• [TASK] All of the records below must be reproduced exactly, minus any pictures.

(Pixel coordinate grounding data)
────

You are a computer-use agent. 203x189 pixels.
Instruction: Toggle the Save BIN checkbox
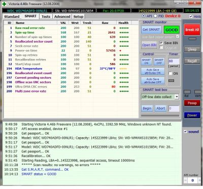(161, 43)
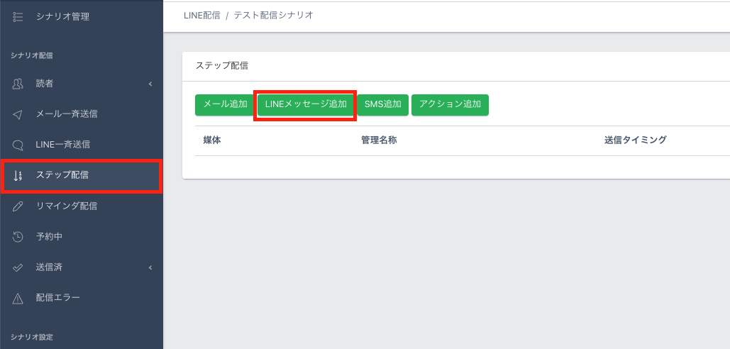Expand the 読者 submenu chevron
730x349 pixels.
[x=150, y=84]
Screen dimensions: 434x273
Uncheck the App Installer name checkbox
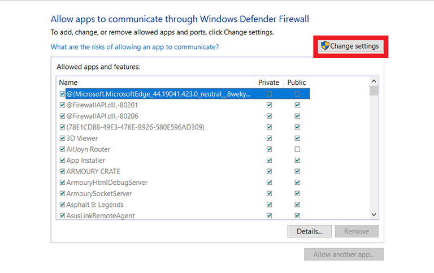[x=62, y=161]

────

• [ANSWER AREA]
You are a computer-use agent. 203x189 pixels.
Instruction: Toggle the Save BIN checkbox
(161, 43)
Expand the 読者 submenu chevron
730x349 pixels.
[x=150, y=84]
Screen dimensions: 434x273
Uncheck the App Installer name checkbox
[x=62, y=161]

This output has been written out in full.